To follow along, please visit Club Fab Lab. A permanent link has also been added to this blog’s sidebar.
Deepened Understanding and Knowledge Transfer
This post is a short but important moment to share as we document our digital fabrication experience. It is the middle of January, and the 6th grade students are in the early stages of their five week robotics unit in science class. All 165 (166?) students are divided into teams in which they will alternate certain roles but they will each do the programming. In previous years when the science teachers got to this unit they were “pulling their hair out” because students did not have an understanding of proportion. Today, the math and science teachers both remarked what a difference it has made for the students to have had the digital fabrication experiences this fall. As Andrea Morgan, middle school math department chair remarked about the value she sees now of the fall’s cell phone tower project:
“If we had just talked about cell phone towers, looked at pictures of them, taken a field trip to see one up close, and/or researched them before doing proportion problems from the text book, the students would not have the same level or understanding or real-life connection that they do now in January. Their recall and application of ratio and proportion is directly correlated to the fact they were able to physically construct and deconstruct model towers.”

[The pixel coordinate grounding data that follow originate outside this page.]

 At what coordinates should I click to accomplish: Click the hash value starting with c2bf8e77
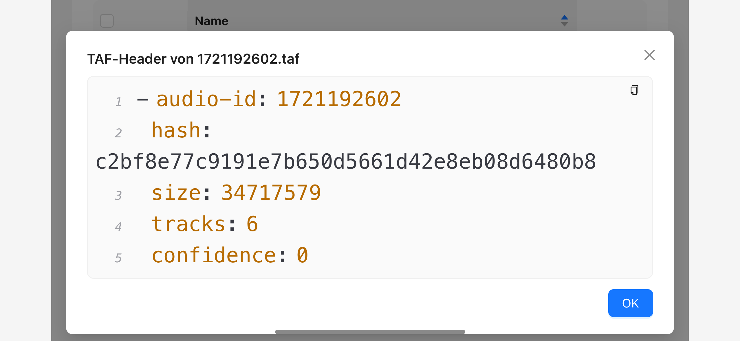coord(346,161)
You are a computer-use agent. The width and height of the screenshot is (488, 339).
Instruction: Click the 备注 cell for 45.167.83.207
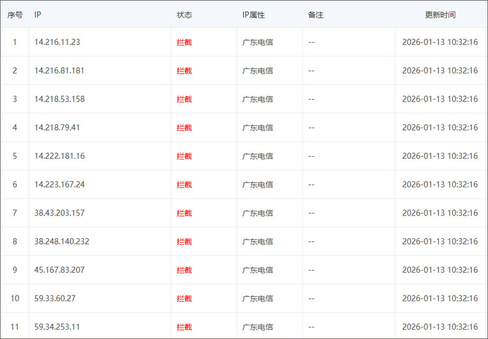[x=312, y=270]
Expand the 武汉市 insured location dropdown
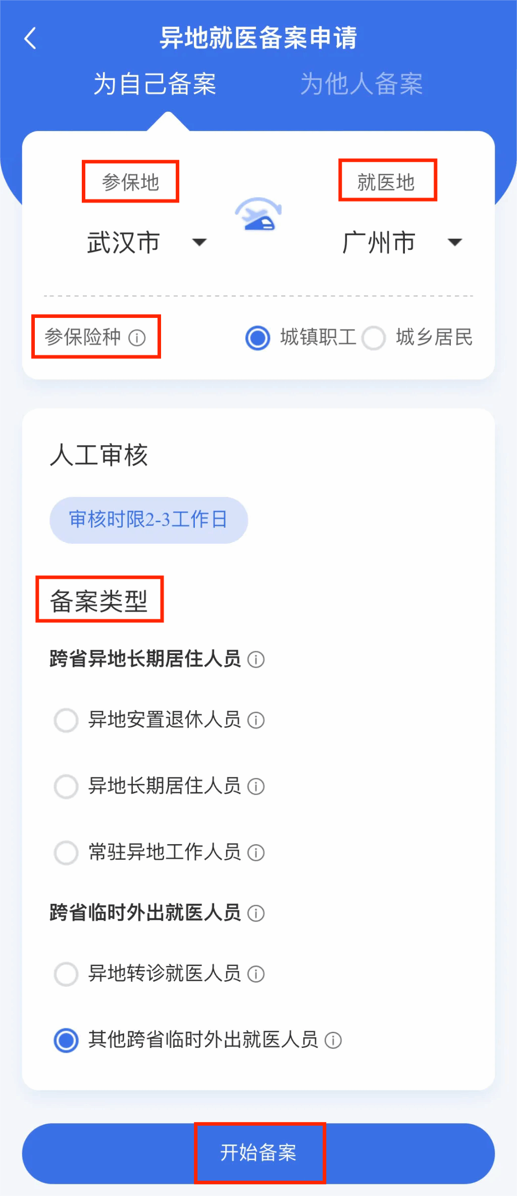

Morgan went on to say that all year long they are able to take what was learned in that project-based-learning experience and refer back to it in a way that is a “real life point of reference” for the students. She added that as they continue to work with the fabricators this semester, she sees evidence of their growing capacity to solve problems.
Looking forward, 6th grade science classes will be using the fabricators to further explore the natural world and test the earthquake resistance of various building designs. At the end of the year, math classes will revisit the cell phone tower project. Students will be placed in their original groups and they will evaluate their work from the fall and what they have learned during the year to reconsider, revise, and reconstruct their models.
Design and Fabrication in 7th Grade!
For weeks the 7th graders watched as 6th grade students raced back and forth down the halls collecting their colorful shapenets from FabLab 1 and FabLab 2 printers. Curiosity and a little bit of envy were evident and further peaked by the Silhouette fabricators lining the counters and cell tower prototypes decorating every window space and free shelf. Finally, some 7th graders in advanced math pressed their teachers for a chance to “play.” With a unit on Ratios and Proportions just before Fall Exam Review, Mrs. Murphy and Mr. Jones graciously squeezed in a little time for some exploration.
In this quick project, students were assigned partners–one from the boys’ class and the other from the girls’ class–and charged with the following:
(1) Create a 3 dimensional object of your choosing
(2) Choose an accurate scale
(3) Develop a prototype with a four-page material restriction
(4) Co-author a short paper about the object selected, why it was chosen, and how the scale was determined
The following questions guided their choice of object:
• How is this object relevant to my life?
• Is this interesting to my partner and me?
• Is this something interesting to model?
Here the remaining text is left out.